**Exercise task**
Copy out the lines below that run from the one containing "Where should I click to: Click the Protection" through the one containing "Looking at the screenshot, I should (x=572, y=505).", both included, keeping every character as it appears.

**Element and text location data**
.....

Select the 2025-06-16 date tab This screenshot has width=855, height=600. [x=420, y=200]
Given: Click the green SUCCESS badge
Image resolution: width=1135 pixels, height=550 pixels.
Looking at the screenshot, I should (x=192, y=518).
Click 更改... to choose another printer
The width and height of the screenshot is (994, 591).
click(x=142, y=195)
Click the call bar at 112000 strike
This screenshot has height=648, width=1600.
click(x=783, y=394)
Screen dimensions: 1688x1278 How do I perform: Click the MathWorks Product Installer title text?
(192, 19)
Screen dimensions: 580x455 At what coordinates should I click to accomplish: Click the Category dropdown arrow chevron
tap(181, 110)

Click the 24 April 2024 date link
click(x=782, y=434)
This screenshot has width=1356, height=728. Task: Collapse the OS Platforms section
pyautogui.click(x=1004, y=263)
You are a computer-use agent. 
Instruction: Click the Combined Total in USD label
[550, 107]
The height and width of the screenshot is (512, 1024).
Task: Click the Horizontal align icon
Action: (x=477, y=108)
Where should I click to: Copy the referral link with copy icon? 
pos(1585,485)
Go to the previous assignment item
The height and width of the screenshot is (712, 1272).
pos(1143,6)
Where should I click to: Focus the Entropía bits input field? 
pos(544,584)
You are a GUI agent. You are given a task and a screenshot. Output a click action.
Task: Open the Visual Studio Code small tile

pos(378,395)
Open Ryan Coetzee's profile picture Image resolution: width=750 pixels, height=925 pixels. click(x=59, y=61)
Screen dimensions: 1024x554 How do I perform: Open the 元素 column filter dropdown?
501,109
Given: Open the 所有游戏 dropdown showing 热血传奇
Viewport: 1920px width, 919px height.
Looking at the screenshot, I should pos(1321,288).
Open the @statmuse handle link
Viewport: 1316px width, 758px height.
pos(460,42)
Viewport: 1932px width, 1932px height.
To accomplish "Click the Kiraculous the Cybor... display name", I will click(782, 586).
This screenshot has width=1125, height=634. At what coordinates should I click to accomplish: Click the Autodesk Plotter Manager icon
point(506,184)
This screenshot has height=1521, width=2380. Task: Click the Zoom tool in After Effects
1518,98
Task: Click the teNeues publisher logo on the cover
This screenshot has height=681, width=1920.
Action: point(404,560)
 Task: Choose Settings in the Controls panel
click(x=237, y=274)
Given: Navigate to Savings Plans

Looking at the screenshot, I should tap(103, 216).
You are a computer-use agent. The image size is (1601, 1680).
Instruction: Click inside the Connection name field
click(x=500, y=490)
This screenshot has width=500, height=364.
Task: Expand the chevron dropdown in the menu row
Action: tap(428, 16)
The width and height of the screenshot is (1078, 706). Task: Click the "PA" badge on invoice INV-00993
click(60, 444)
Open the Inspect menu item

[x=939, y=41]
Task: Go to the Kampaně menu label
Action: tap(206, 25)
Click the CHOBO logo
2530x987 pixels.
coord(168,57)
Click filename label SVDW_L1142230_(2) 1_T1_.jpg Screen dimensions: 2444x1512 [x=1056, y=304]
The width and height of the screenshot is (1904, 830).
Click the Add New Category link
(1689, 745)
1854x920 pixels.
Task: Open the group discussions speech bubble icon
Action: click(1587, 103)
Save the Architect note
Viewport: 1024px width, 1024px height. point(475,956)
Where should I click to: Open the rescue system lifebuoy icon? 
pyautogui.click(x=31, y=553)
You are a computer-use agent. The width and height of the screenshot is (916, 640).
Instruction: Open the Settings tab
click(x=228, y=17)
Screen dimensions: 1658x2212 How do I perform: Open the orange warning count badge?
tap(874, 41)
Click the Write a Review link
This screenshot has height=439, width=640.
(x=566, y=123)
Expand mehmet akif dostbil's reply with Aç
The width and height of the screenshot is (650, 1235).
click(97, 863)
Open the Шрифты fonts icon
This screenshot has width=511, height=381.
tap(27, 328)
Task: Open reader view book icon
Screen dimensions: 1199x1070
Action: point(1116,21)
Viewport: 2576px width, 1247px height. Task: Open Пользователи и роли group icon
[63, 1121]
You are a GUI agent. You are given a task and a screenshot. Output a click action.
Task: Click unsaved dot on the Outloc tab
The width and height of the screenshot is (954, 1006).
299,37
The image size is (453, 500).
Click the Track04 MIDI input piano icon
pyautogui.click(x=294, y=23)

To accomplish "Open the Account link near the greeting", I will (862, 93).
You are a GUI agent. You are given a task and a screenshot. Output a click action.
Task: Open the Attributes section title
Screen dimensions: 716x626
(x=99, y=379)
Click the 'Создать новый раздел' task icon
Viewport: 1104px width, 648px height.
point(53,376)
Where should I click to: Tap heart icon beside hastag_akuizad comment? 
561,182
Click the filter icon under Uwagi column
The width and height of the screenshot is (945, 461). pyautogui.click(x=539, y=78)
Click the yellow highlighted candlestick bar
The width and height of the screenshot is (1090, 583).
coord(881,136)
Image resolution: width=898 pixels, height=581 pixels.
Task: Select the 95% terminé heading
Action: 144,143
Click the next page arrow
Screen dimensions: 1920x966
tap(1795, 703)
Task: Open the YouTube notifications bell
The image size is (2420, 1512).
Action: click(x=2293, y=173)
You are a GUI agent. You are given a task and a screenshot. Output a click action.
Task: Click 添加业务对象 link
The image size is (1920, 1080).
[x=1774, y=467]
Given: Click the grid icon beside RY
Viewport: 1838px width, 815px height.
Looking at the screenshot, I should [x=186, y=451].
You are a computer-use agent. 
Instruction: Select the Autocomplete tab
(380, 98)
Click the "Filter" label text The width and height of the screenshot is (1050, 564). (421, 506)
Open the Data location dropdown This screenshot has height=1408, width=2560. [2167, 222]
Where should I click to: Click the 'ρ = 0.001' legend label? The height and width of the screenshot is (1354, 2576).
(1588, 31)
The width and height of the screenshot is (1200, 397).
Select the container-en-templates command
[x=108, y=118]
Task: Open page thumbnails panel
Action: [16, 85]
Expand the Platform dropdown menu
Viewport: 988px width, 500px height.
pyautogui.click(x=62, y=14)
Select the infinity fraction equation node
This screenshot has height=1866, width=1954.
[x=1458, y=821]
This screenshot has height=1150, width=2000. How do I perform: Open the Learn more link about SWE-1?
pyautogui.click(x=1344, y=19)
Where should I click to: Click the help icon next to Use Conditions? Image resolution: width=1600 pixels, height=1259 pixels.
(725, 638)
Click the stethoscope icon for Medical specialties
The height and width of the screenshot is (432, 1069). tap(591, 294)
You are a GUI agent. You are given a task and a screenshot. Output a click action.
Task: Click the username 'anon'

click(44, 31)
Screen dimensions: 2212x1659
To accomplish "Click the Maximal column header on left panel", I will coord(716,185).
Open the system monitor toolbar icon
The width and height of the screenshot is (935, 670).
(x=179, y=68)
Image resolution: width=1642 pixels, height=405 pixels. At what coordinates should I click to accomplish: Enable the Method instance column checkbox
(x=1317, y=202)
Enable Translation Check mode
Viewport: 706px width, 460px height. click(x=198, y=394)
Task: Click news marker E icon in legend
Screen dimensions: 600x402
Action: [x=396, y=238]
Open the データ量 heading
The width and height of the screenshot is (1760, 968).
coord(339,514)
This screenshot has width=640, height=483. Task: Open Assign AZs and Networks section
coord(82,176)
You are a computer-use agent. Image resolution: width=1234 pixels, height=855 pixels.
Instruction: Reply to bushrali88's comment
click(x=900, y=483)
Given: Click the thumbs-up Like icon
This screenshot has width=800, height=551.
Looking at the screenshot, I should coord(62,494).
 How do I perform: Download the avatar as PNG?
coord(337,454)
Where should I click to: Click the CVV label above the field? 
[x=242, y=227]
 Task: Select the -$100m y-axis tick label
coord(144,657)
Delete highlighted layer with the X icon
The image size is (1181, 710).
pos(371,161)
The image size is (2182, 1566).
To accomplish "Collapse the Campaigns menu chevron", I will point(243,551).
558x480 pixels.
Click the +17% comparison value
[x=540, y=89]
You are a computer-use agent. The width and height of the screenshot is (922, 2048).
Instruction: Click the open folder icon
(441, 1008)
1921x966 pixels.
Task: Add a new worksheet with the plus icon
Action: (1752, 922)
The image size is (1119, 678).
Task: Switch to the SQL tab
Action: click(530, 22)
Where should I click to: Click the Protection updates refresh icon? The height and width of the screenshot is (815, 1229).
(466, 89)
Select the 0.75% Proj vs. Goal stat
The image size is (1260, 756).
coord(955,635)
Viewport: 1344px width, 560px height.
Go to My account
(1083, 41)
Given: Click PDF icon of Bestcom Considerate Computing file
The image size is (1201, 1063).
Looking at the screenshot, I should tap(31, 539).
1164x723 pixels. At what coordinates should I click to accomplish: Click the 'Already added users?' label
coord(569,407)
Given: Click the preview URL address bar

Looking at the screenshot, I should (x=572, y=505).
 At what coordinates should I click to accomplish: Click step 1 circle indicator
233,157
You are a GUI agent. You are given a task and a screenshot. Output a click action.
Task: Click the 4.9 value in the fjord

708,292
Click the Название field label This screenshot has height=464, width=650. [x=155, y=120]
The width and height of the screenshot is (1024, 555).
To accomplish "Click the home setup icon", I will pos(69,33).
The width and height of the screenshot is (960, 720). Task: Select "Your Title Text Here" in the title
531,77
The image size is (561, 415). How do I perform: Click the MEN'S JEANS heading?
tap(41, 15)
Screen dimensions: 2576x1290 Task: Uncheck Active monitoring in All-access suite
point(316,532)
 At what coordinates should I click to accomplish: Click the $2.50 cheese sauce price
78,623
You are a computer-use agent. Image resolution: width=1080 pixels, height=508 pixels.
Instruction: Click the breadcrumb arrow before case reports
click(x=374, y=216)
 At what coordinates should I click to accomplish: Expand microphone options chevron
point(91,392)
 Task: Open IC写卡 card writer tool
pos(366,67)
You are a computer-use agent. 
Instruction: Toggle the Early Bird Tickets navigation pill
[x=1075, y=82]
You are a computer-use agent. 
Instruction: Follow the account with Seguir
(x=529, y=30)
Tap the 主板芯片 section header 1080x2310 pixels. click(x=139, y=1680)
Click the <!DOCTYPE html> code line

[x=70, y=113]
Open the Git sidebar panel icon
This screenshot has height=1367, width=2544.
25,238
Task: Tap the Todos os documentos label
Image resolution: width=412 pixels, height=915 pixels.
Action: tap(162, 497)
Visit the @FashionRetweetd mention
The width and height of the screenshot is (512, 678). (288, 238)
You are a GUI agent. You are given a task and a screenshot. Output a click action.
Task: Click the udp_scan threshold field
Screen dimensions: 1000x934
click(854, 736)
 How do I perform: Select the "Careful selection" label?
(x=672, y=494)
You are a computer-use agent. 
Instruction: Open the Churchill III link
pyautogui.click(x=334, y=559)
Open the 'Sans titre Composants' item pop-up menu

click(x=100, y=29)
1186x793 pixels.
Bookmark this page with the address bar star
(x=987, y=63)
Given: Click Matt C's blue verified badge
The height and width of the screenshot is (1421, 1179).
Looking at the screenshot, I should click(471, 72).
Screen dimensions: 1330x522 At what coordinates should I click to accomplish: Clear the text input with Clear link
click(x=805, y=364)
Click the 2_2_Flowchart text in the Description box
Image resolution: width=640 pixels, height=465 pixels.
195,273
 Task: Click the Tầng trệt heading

.....

**Response**
Where should I click to: Click the Protection updates refresh icon? The height and width of the screenshot is (815, 1229).
(466, 89)
Select the 0.75% Proj vs. Goal stat
The image size is (1260, 756).
coord(955,635)
Viewport: 1344px width, 560px height.
Go to My account
(1083, 41)
Given: Click PDF icon of Bestcom Considerate Computing file
The image size is (1201, 1063).
Looking at the screenshot, I should tap(31, 539).
1164x723 pixels. At what coordinates should I click to accomplish: Click the 'Already added users?' label
coord(569,407)
Given: Click the preview URL address bar

Looking at the screenshot, I should (x=572, y=505).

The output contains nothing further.